EXERCISE: Search the records for the string "badge". Copy each line where it occurs.

SUPPLIED RECORDS:
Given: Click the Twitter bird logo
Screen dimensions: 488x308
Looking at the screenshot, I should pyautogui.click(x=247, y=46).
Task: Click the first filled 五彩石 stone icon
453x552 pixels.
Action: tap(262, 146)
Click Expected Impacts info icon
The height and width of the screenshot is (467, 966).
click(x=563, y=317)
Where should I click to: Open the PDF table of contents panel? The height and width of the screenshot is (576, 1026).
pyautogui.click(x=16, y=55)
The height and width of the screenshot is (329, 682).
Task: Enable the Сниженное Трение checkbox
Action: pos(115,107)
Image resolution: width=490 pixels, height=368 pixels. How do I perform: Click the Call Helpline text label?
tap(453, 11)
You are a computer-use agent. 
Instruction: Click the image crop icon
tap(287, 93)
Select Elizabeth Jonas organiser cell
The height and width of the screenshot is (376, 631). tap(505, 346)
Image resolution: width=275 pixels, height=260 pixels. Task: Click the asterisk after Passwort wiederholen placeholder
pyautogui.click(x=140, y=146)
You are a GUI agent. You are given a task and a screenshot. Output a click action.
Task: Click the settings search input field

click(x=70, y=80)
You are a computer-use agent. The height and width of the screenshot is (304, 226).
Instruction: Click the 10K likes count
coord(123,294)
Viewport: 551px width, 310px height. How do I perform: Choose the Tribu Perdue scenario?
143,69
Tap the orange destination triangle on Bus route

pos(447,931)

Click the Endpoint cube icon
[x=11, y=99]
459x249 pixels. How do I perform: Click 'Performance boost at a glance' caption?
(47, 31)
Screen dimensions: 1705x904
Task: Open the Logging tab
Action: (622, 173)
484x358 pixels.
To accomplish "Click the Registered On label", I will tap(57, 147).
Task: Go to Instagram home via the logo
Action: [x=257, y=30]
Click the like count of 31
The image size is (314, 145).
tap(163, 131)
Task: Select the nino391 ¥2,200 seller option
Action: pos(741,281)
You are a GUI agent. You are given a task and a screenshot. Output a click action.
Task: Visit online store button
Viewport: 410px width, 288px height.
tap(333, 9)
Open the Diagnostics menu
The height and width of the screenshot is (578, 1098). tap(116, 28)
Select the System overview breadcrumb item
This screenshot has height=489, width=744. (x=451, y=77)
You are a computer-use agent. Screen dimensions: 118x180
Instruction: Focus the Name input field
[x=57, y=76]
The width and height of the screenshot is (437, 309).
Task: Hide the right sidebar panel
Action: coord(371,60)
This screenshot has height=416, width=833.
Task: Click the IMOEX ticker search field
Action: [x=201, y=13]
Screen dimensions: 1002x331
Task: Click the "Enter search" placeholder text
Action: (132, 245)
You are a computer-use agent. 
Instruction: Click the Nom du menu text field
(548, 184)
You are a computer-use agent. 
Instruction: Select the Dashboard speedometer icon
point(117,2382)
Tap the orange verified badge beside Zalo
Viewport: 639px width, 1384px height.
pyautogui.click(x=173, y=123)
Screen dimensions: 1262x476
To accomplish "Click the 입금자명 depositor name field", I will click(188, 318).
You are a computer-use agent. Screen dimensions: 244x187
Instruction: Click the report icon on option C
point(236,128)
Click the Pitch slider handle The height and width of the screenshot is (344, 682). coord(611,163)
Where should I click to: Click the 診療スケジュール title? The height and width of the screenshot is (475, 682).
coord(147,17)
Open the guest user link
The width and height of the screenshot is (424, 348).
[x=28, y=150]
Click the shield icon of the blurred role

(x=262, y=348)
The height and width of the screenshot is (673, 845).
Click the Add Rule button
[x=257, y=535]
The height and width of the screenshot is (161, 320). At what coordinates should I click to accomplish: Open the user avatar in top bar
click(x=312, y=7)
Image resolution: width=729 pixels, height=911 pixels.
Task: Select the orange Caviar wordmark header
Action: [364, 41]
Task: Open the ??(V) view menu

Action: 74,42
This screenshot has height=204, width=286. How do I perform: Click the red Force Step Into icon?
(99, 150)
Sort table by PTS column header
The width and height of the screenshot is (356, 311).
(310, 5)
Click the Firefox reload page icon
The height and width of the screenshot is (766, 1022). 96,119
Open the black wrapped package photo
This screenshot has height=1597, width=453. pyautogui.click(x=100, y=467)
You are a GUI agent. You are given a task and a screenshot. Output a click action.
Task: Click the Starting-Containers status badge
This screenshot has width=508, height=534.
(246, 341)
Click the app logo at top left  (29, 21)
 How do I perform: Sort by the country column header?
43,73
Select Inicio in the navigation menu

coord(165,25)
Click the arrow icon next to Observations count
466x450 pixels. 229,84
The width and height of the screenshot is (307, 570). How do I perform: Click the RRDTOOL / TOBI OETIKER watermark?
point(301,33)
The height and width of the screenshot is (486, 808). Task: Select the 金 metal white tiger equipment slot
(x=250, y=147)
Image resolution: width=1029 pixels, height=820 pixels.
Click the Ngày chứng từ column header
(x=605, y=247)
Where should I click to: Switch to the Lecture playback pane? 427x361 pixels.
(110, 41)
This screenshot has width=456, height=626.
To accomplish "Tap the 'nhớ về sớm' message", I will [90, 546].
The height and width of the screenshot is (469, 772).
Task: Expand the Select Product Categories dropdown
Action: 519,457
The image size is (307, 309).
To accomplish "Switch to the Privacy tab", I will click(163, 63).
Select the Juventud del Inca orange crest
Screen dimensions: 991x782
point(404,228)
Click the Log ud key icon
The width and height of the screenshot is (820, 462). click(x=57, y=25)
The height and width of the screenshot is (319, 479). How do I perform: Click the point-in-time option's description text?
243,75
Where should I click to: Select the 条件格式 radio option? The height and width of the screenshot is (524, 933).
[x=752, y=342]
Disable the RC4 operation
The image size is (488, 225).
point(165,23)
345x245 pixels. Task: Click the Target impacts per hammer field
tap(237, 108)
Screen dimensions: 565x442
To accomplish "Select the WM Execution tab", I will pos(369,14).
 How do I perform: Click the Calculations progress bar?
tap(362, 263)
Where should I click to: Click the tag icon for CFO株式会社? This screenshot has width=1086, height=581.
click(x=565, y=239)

YOUR RESPONSE:
Tap the orange verified badge beside Zalo
Task: Click the Starting-Containers status badge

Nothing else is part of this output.